Photo by Elza Shimpf on Unsplash

As novas protagonistas: sobrancelhas e a beleza natural

Carolina Pulice
Lado M
Published in
5 min readJul 9, 2020

--

Vez ou outra, os nossos olhos são usados como objeto central de temas como a honestidade, o amor ou o mistério. Machado de Assis, em “Dom Casmurro”, utilizou dos “olhos de cigana oblíquos e dissimulados” da personagem Capitu para estabelecer uma das maiores dúvidas da literatura brasileira: Bentinho era um ciumento possessivo retratando o machismo da época, ou sua desconfiança estava correta?

Mas, ao tratar dos olhos, falamos invariavelmente daquelas que os acompanham. As sobrancelhas são marcas da personalidade e têm sido objeto de padrões de beleza ao longo dos séculos. Afinal, quem não se lembra de sobrancelhas finas como as da personagem de animação Betty Boop, da sobrancelha extremamente arqueada da marca de roupas femininas Sexy Machine, ou até mesmo o extremo oposto, a monocelha da pintora Frida Kahlo?

Falar de desenho das sobrancelhas nos leva a falar de padrões de beleza e em como esses padrões são modificados ao longo do tempo. Nos anos 50, a sobrancelha fina e desenhada com lápis era sinônimo de beleza. A finura das sobrancelhas perdurou por muito tempo e em muitos cantos do mundo, mas chegou a disputar espaço com sobrancelhas mais grossas nos anos 80, por exemplo.

Junto com os diferentes desenhos e as diferentes espessuras das sobrancelhas, vieram novas técnicas de tratamento e desenho (ou design, termo que foi adotado por muitos no Brasil). Foi mais ou menos há dez anos que vimos nascer a técnica de micropigmentação, que utiliza tinta para preencher e desenhar as sobrancelhas. A técnica, embora ainda seja muito utilizada aqui no país, gerou certo receio por parte de algumas consumidoras, uma vez que é invasiva e pode, se mal aplicada, chegar a parecer uma tatuagem, ou a ficar com uma coloração estranha.

Pedro Kachy nasceu em um ambiente em que tudo girava em torno de sobrancelha. Sua mãe, que trabalha há mais de 20 anos com design de sobrancelha, chegou a lançar uma franquia de cuidados com esta parte do corpo.

Em 2012, começou na área de vendas, e foi progredindo até chegar ao design com micropigmentação. Mas aprender a técnica o levou a pensar que os “modelos” de sobrancelhas vendidos no mercado muitas vezes não condiziam com o desenho do rosto de suas clientes. “Eu entendi desde cedo que um rosto não é uma folha de papel”.

Imagem: Pedro Kachy/Divulgação

Quando decidiu trabalhar por conta própria, em 2018, Pedro viu que era a hora de propor algo que podia até parecer estar na contramão do mercado: a beleza natural.

“Fui trabalhar por conta própria por não conseguir trabalhar com uma visão muito comercial da micropigmentação. Eu queria explorá-la de um outro lado, o de preservar o que você tem de natural”, afirma.

Entre perdas de clientes que não acreditavam na ideia da beleza natural e a conquista de um espaço no mercado justamente por isso, Pedro conheceu clientes que entrariam nesse processo de entender que beleza natural também pode ser belo (com redundância mesmo).

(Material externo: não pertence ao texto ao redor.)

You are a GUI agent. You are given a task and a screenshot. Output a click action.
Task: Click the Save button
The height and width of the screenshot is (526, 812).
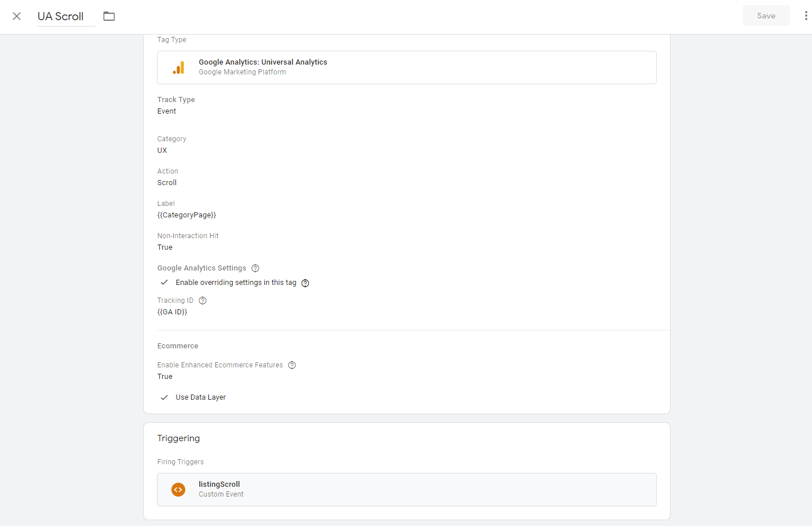point(766,16)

“Eu comecei a fazer sobrancelha com 14 anos. Nessa coisa de moda, comecei a ver que meus pelos não ficavam tão certinhos, e por isso queria arrumá-las. Eu deixava elas bem fininhas”, conta a atriz e vendedora Natália Jorge, de 24 anos.

Maria Fernanda Rasquinho também optava por sobrancelhas finas.

“Eu vim de uma época que a gente faz um momento de ‘burrada’ na nossa cara, eu tirava muito a sobrancelha. Eu quase não tinha sobrancelha, era um risco muito fino”, afirma.

A soma de uma sobrancelha que não a agradava mais com um ambiente de trabalho que exigia uma mulher impecável (leia-se impecável como a mulher bem vestida, preferencialmente com um sapato de salto alto, maquiada, com cabelos cuidados e sobrancelhas feitas) a levaram a tomar a decisão de experimentar a micropigmentação.

“Como eu usava muita maquiagem, demandava muito tempo para arrumar a sobrancelha, a minha designer de sobrancelha sugeriu a micropigmentação”, disse.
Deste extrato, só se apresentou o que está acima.